Why We Can’t Have Nice Things

Apple is certainly guilty of at least some of the transgressions it’s been accused of by Margrethe Vestager, the principal finger-wagger of the European Commission. Arrogant corporate behemoths are a tax on the general welfare, right enough, but so also are vengeful bureaucrats whose principal complaint seems to be that Americans got to the future before the French and Germans had a chance to certify it.

There are lots of smart people on both sides of this unfortunate culture clash, so I suppose it’s possible that some sort of quasi-equitable justice will eventually be done, but I’m not optimistic. I mean, c’mon people, really—does anyone at this late date actually want a cell phone designed by the European Commission?

Just Sayin….

“Das wird immer einer der besten Witze der Demokratie bleiben, dass sie ihren Todfeinden die Mittel stellte, durch die sie vernichtet wurde.”

“This will always remain one of democracy’s best jokes, that it provided its mortal enemies with the means by which it was destroyed.”

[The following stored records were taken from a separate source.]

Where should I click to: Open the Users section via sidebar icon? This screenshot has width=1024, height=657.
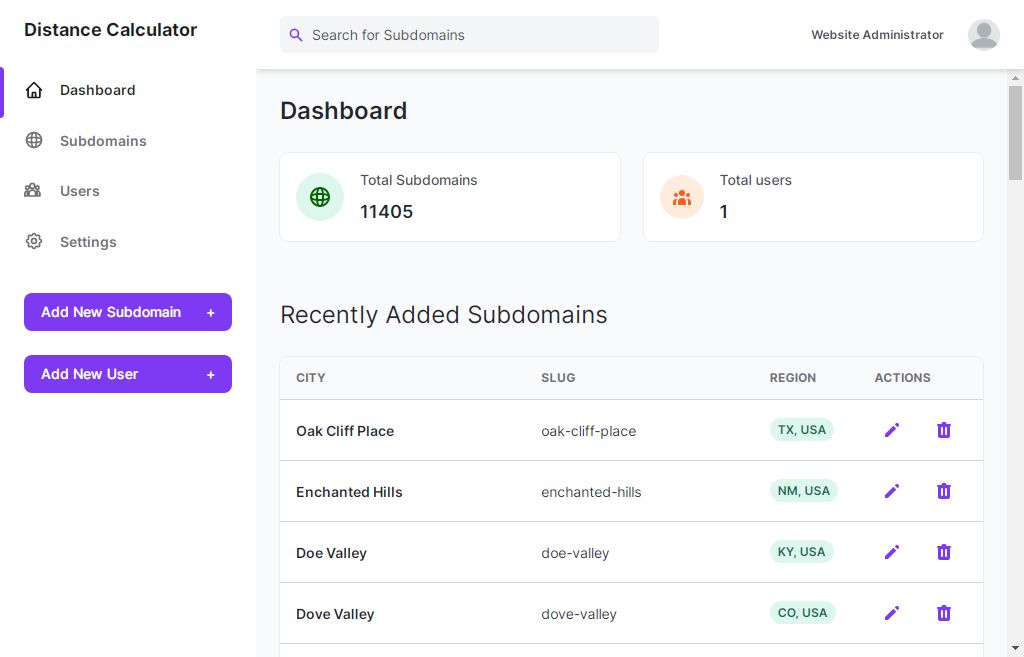click(33, 191)
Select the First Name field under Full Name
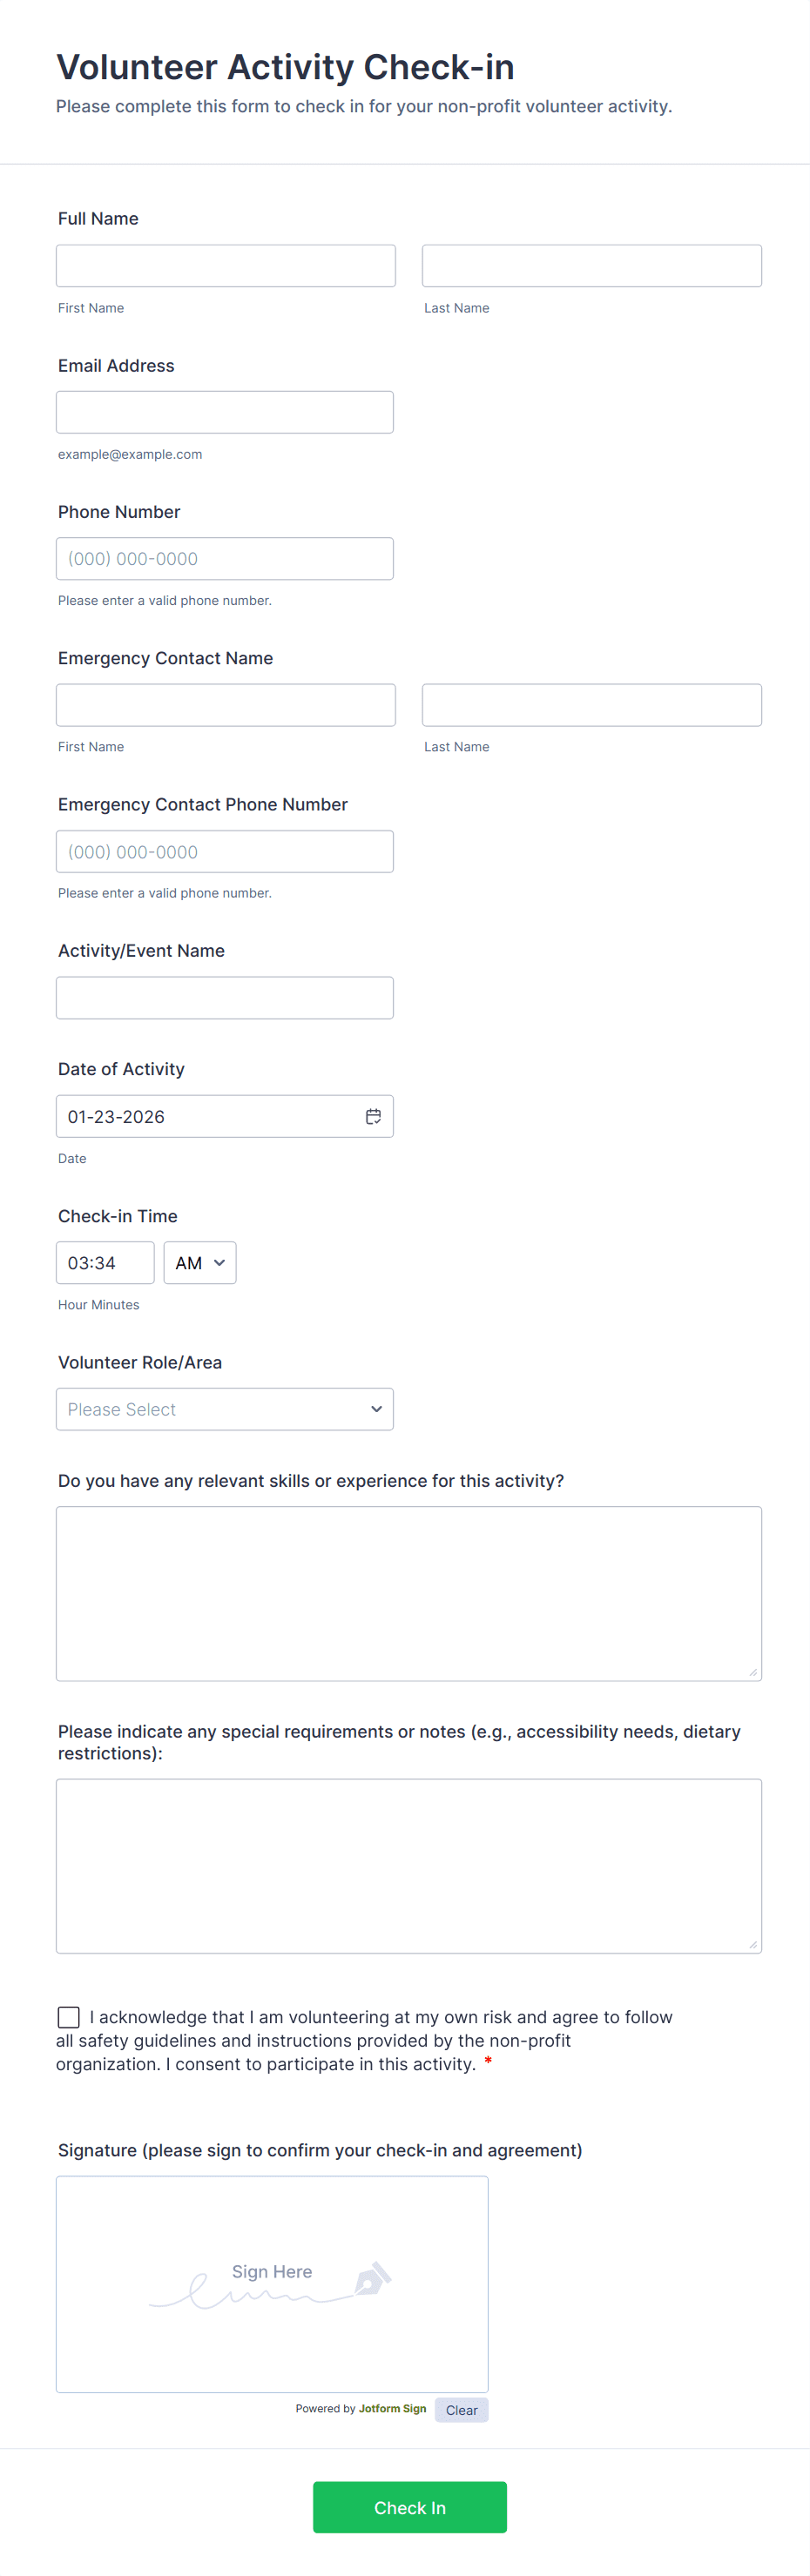Screen dimensions: 810x2576 pos(225,265)

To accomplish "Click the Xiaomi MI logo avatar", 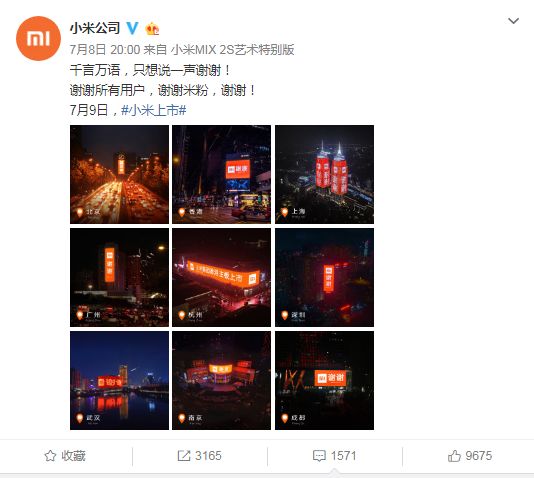I will [x=38, y=38].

Joseph Goebbels, Reichsminister für Volksaufklärung und Propaganda, 1935

Yeah, probably ain’t gonna happen here. Almost everybody says so. No harm considering what it’s gonna take to stay out of the cattle cars if it does, though.

Angels in America

Once upon a time in California, I was late getting getting home from work on election day, and had just enough time to grab my sample ballot and leg it to my local polling place two blocks away before it closed. As I hustled past a lifted Ram pickup with a chrome bull bar idling menacingly in the mouth of my local gas station driveway, the driver, a young man in a ten gallon Stetson and sunglasses, flashed the lights at me, stuck his arm out of the driver’s side window and slapped the outside of the door.

“¡Andale Viejo!” he belted out. “¡Que te vaya bien!“ I gave him a perfunctory thumbs up and kept on trucking.

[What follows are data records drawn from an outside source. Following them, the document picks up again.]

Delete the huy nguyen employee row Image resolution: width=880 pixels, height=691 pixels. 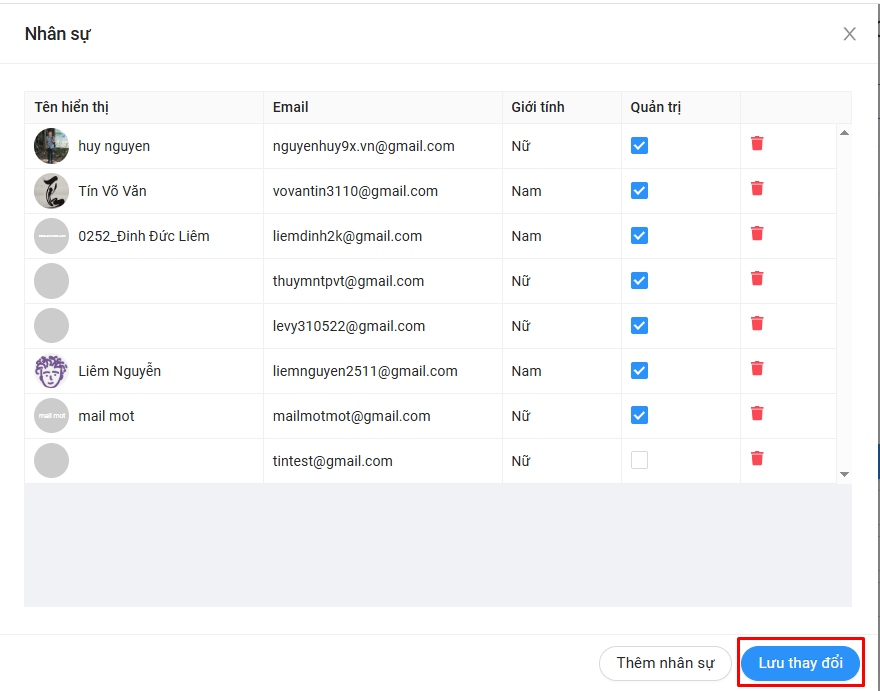[757, 144]
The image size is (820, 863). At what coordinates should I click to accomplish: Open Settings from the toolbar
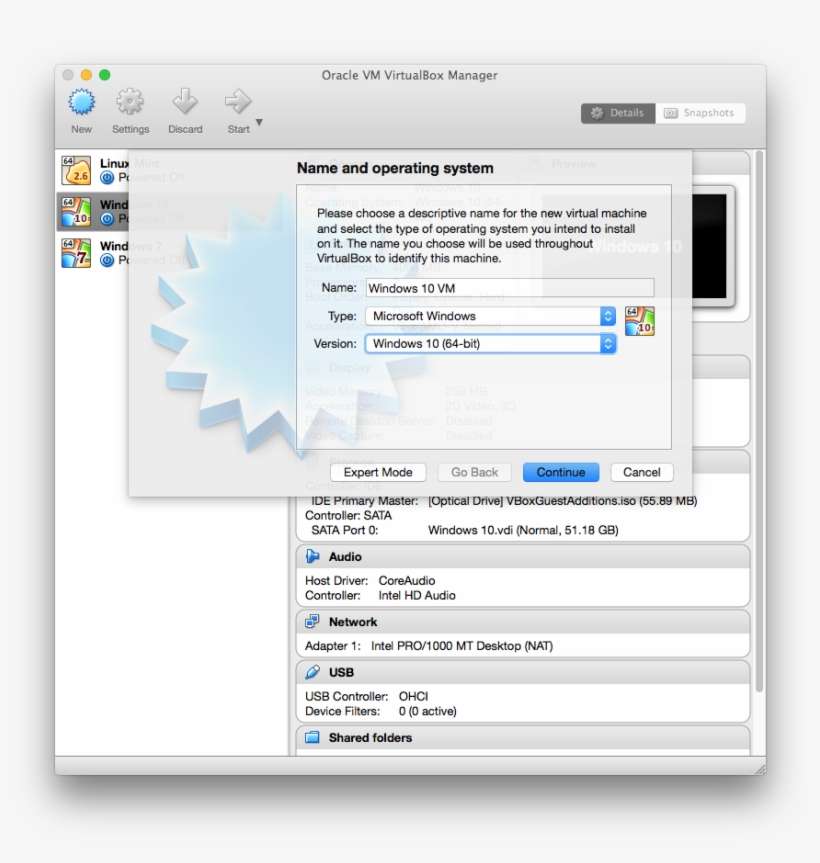tap(130, 105)
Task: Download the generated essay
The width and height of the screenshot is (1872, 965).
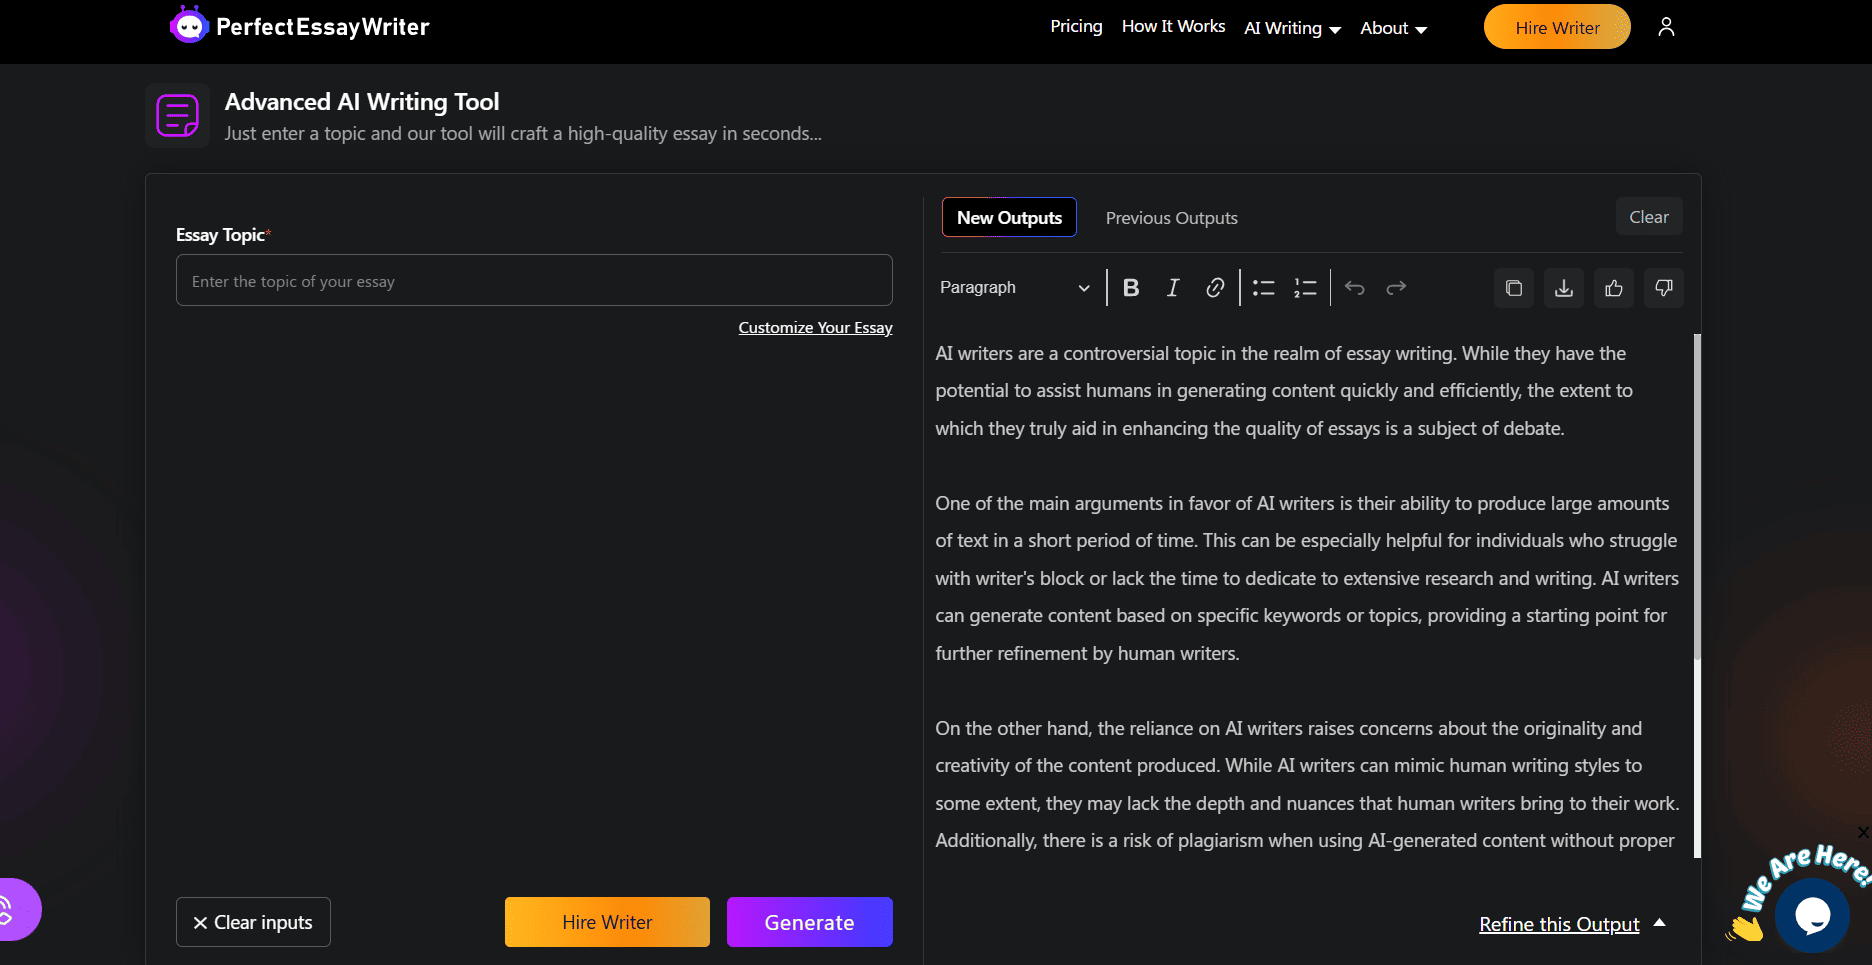Action: (1564, 288)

¿Viejo? I grumbled to myself. I’m forty-one, for fuck’s sake!

He was right, though. I’ve been old since I was ten, but now I’m eighty, and still hobbling along just fine. Go figure. Maybe that cowboy benediction had something to do with it. I’d certainly like to think so….

The Apostle’s Creed

“Will you tell me the truth?”

“Almost never. The truth is complex, far more complex than my intention. The truth that I will tell you, that I can tell you, is that between human beings intention is everything, and that my intention is to tell you only as much of the truth as I think likely to leave you undamaged.

That’s why you mustn’t trust me. Good intentions are inevitably tainted with both ignorance and condescension. Never mind what Nietzsche said, no one ever gets beyond good and evil. The nature of reality forbids it.”

Responsibility

Another half-awake visitation:

The text is brief. “Leave now. Do not pack. Kids already in transit.” As I pass reception, an upturned face. “Madam Secretary…?”

“Out. Go Now. Everyone. Move.”

Three minutes forty-two seconds later a flash in the rearview mirror, followed by a sharp jolt transmitted through the suspension. A glance upward shows a column of dark smoke already rising where we all used to be.

Once I’m back under, I send a text of my own. “The warning was timely. Your attempt was not. My representatives will be with you shortly. If you’d rather not wait up for them, I’ll understand.”

After that, a drink. Then once more unto the breach, for now, as before, what we do is who we are. No more, no less.

A Brief Reminder

Our grandchildren aren’t stupid. Their mental equipment isn’t inferior to ours. They just live in a different world, one which no longer belongs to us even though we helped create it. It’s theirs now, and whatever we imagine, we’re no longer in any position to judge them. Likely they’ll be fine, but if they turn out not to be fine, it’s going to be very hard to show how listening to us would have made the slightest bit of difference.